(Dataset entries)

************

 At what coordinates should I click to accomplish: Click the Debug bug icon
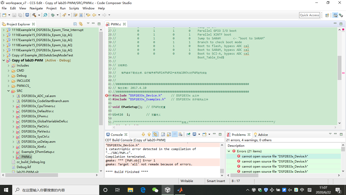(53, 15)
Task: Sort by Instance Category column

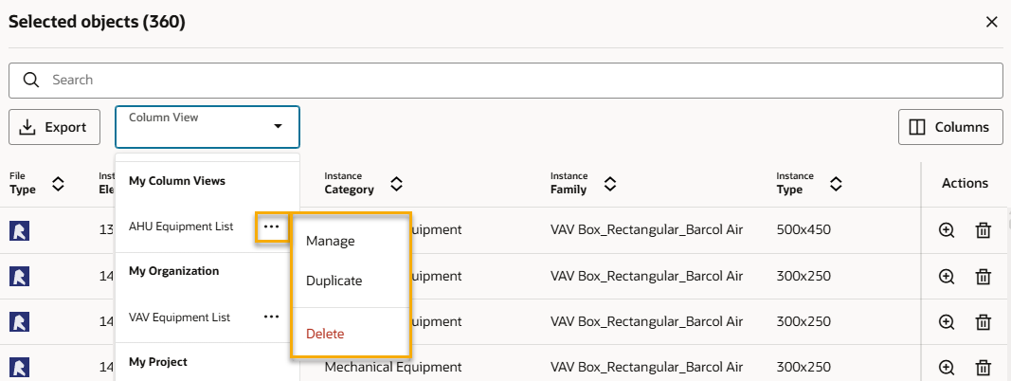Action: pyautogui.click(x=396, y=183)
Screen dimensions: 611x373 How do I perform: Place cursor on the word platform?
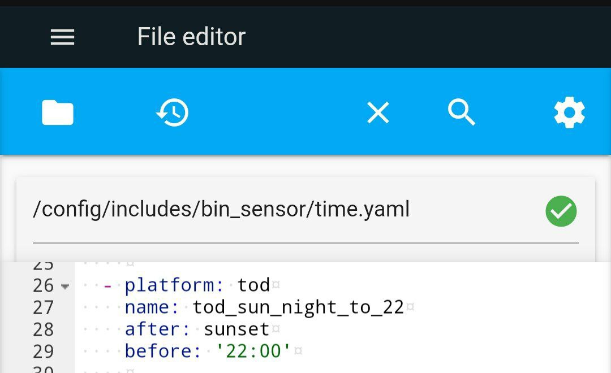point(169,285)
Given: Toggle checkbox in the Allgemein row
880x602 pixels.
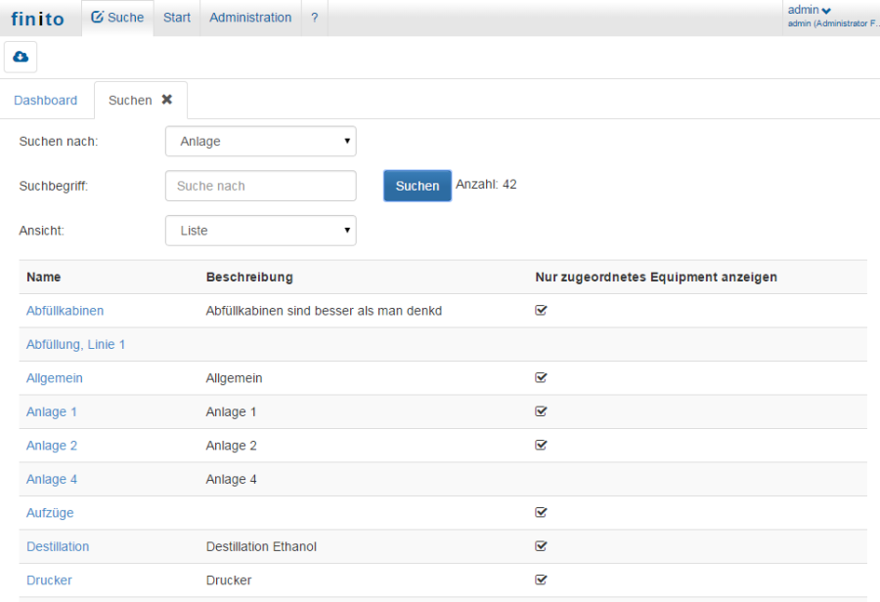Looking at the screenshot, I should [541, 377].
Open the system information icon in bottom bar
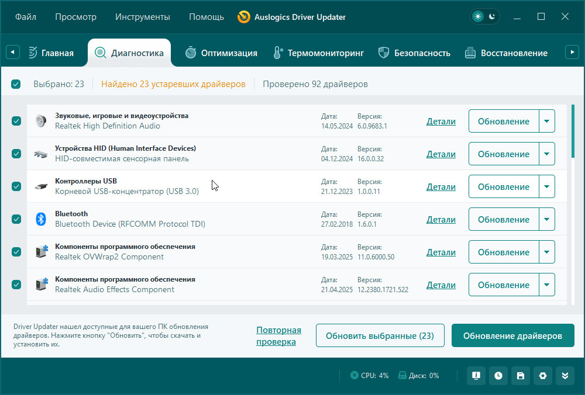This screenshot has height=395, width=585. 476,376
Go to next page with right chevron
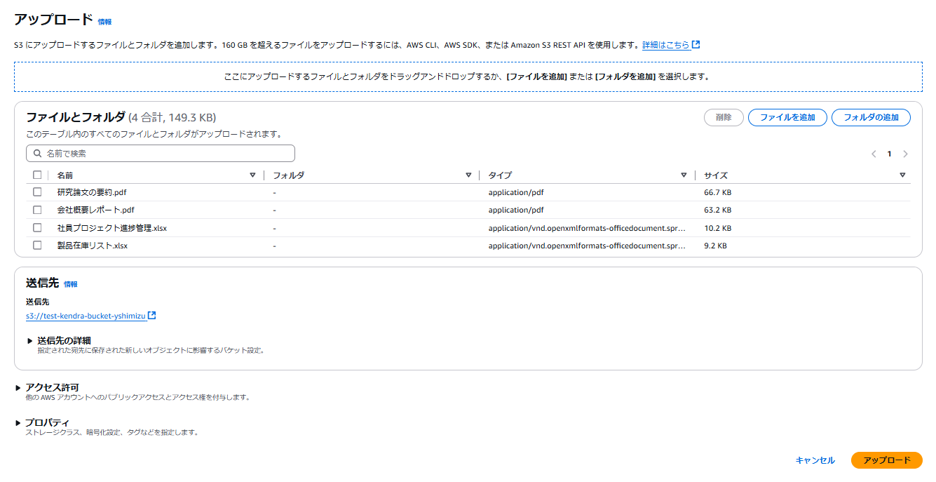This screenshot has height=482, width=936. click(905, 154)
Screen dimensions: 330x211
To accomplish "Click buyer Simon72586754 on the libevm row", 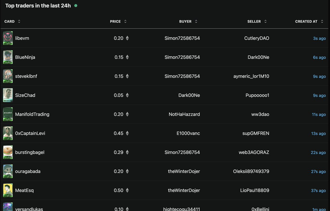I will [x=182, y=38].
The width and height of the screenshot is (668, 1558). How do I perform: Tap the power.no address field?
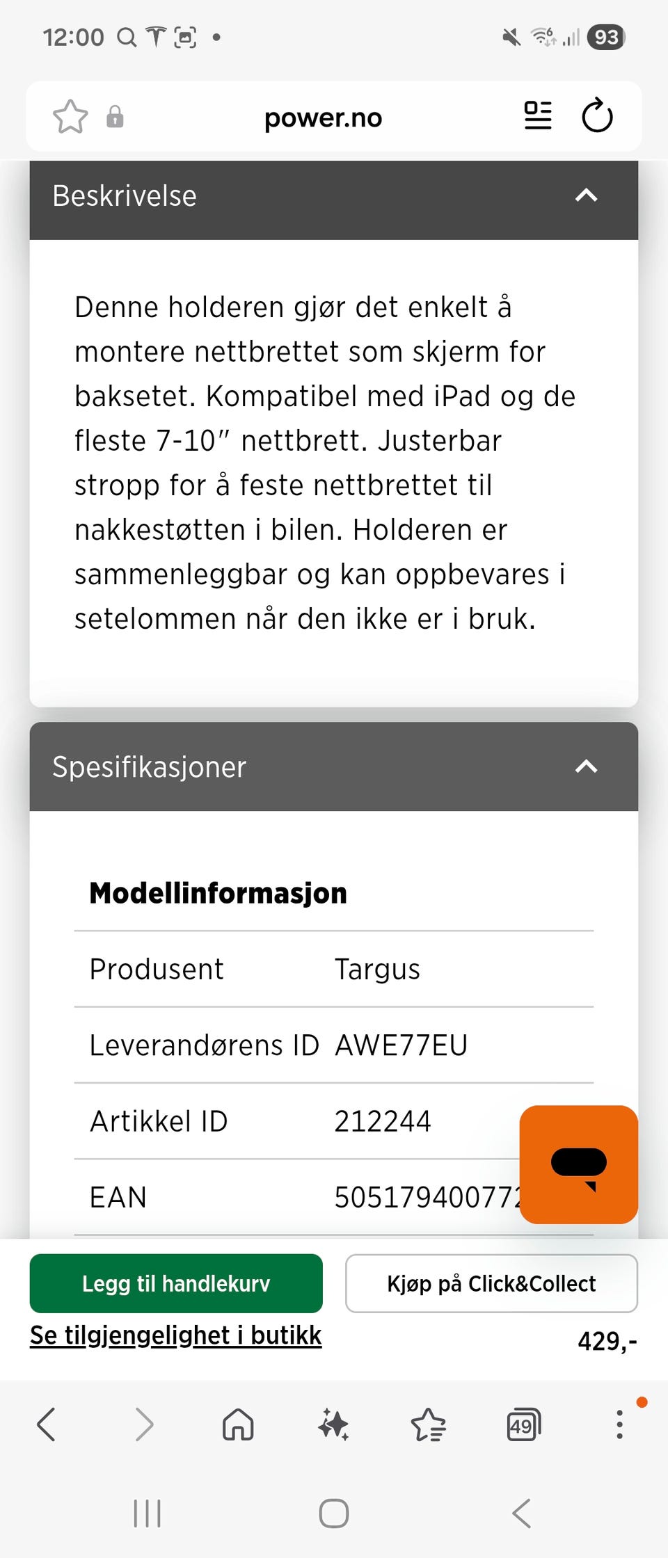[323, 117]
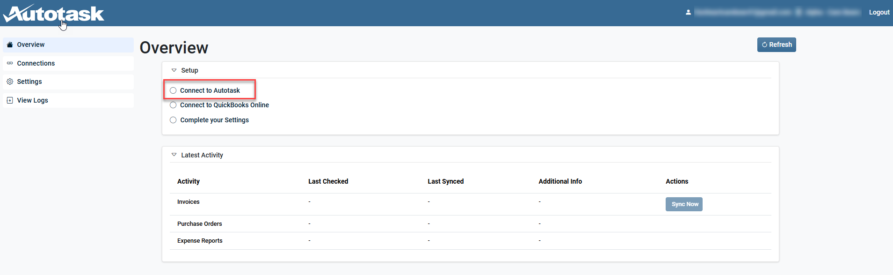
Task: Click Sync Now for Invoices
Action: click(x=684, y=204)
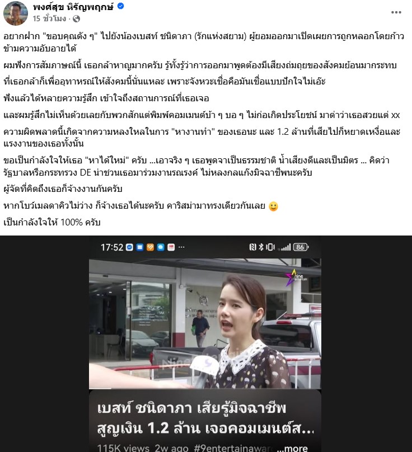Open author name พงศ์สุข หิรัญพฤกษ์ link

[x=73, y=6]
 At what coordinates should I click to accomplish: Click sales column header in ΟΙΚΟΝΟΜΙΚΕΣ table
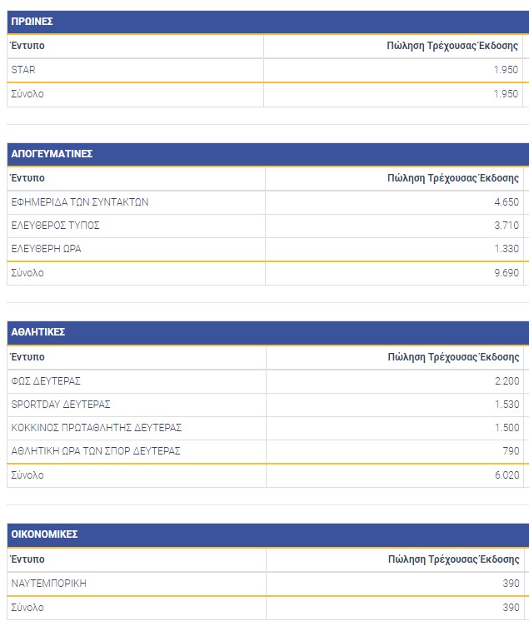[453, 559]

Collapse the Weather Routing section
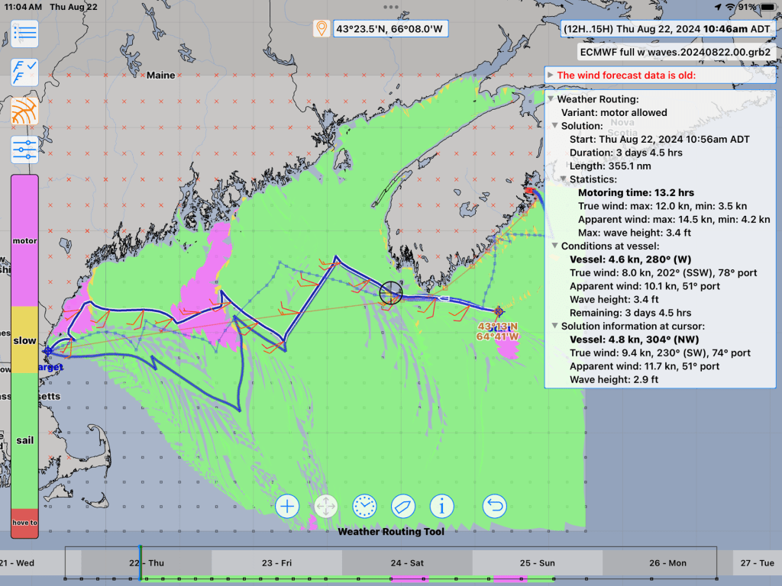[x=551, y=99]
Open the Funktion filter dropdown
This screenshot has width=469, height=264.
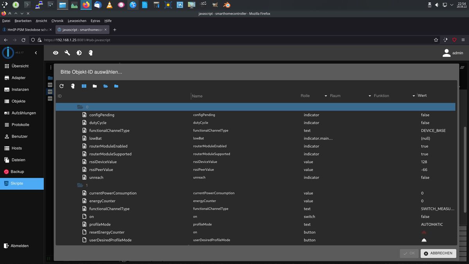(x=414, y=96)
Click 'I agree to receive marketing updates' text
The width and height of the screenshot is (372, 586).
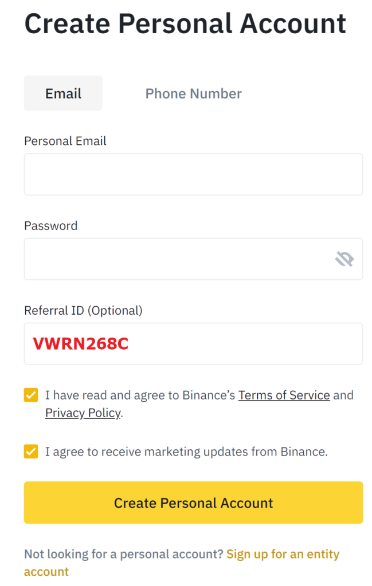tap(186, 452)
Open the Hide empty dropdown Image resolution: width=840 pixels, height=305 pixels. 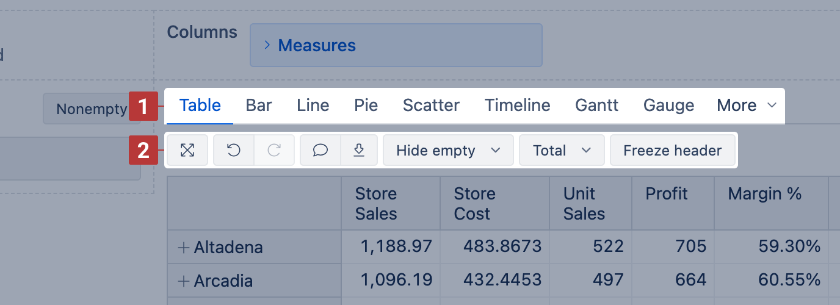pos(447,151)
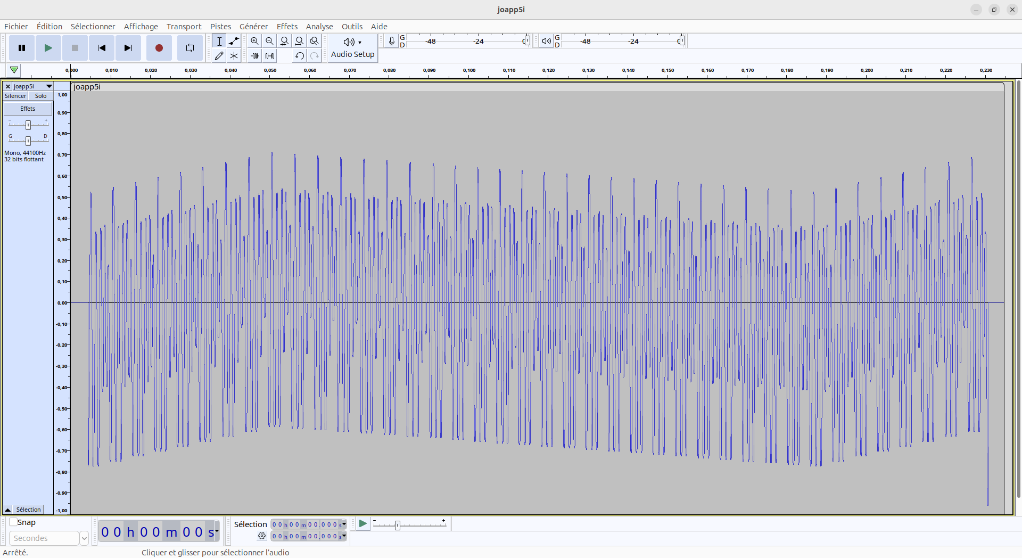Click the track Effets button
This screenshot has width=1022, height=558.
tap(28, 109)
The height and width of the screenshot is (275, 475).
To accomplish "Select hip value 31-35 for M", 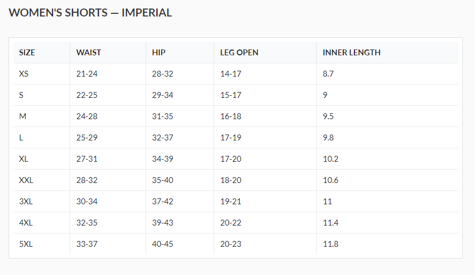I will point(163,116).
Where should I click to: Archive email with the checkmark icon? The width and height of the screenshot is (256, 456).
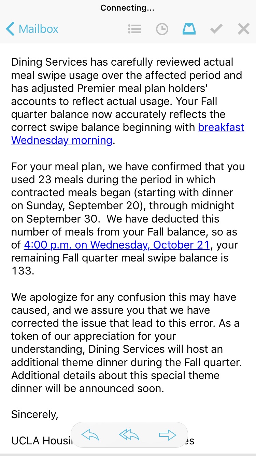click(x=216, y=29)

************

_Exercise instructions_
In the answer, include exactly the lines from the top of the entries through the line containing "Screen dimensions: 330x211", and nothing else, not even the pictures.

_Response box_
 At what coordinates should I click to accomplish: Click the Debug bug icon
(53, 15)
Task: Sort by Instance Category column

Action: pyautogui.click(x=396, y=183)
Screen dimensions: 611x373 How do I perform: Place cursor on the word platform?
point(169,285)
Given: Toggle checkbox in the Allgemein row
880x602 pixels.
Looking at the screenshot, I should [541, 377].
Open the system information icon in bottom bar
This screenshot has height=395, width=585. 476,376
Go to next page with right chevron
This screenshot has height=482, width=936. click(905, 154)
Screen dimensions: 330x211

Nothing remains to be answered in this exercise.